■ Available data
-------------------------

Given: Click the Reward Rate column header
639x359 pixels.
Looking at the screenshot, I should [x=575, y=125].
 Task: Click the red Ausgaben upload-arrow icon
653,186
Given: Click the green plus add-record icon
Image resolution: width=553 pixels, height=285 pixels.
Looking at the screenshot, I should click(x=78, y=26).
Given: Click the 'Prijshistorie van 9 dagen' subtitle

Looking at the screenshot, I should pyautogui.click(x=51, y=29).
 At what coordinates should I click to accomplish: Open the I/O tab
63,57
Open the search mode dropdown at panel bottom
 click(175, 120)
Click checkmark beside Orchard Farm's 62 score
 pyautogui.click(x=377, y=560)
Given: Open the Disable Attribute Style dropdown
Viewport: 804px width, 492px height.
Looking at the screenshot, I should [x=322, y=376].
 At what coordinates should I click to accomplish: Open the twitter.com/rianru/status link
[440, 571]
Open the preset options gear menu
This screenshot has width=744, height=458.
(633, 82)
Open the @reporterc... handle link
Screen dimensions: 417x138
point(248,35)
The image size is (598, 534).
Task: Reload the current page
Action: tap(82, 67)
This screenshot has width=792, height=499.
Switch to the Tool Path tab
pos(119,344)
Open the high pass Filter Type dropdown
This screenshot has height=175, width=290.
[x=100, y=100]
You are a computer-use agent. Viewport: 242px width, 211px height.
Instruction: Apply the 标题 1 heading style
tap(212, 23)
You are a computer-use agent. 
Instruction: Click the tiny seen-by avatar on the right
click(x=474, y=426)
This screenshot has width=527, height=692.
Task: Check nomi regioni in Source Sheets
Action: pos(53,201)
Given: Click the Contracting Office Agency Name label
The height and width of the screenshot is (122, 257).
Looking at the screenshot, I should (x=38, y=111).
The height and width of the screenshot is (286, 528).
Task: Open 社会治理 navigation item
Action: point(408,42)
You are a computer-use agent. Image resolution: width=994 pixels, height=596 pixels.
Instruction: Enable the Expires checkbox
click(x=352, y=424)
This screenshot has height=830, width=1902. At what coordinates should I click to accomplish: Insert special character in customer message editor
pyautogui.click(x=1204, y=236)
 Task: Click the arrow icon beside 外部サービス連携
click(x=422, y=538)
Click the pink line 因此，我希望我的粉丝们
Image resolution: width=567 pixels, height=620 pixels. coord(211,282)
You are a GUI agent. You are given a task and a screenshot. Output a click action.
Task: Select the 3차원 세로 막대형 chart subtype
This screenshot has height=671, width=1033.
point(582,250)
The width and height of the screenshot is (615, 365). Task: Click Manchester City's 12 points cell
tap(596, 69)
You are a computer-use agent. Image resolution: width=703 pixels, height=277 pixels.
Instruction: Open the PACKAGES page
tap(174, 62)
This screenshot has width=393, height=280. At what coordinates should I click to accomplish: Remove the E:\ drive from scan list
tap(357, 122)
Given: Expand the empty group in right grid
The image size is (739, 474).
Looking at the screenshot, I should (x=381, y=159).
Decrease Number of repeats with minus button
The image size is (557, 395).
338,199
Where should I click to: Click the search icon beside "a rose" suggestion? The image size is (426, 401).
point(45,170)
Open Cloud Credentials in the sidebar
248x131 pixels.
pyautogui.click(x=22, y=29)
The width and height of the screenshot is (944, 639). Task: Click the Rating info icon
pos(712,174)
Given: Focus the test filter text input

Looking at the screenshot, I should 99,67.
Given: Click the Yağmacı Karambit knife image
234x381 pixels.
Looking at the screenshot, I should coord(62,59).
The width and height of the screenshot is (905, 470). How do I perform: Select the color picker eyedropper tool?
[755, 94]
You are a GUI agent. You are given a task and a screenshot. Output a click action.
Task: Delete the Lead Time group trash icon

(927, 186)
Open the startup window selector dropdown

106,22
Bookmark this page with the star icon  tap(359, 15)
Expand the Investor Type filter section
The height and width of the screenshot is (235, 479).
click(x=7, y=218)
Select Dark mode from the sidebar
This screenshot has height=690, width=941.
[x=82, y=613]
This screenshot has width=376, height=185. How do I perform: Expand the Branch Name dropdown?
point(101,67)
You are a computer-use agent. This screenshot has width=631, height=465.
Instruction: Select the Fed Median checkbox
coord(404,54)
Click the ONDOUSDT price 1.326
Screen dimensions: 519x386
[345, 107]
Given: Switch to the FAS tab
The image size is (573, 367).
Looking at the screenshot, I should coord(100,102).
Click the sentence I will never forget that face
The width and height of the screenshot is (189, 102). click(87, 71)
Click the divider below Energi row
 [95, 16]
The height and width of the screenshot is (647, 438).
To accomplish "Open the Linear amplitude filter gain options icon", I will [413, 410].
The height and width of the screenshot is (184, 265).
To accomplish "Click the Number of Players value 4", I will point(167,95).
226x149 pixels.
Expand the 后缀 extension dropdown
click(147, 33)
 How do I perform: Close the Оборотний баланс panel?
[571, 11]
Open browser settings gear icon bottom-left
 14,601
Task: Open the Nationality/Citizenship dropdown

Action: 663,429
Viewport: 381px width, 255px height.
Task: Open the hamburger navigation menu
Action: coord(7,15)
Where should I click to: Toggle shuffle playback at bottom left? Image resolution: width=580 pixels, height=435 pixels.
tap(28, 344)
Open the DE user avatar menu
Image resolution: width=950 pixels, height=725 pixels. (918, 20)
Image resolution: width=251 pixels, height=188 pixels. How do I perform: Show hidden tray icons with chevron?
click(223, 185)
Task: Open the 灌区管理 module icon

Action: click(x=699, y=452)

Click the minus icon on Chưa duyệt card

-------------------------

■ Task directions
Write out each line exactly, beginning at the one with "Image resolution: width=251" and ending at the final line of the records above, with nothing added.

■ Solution to the exercise
Image resolution: width=251 pixels, height=188 pixels. How do I perform: Show hidden tray icons with chevron?
click(223, 185)
Task: Open the 灌区管理 module icon

Action: click(x=699, y=452)

Click the minus icon on Chưa duyệt card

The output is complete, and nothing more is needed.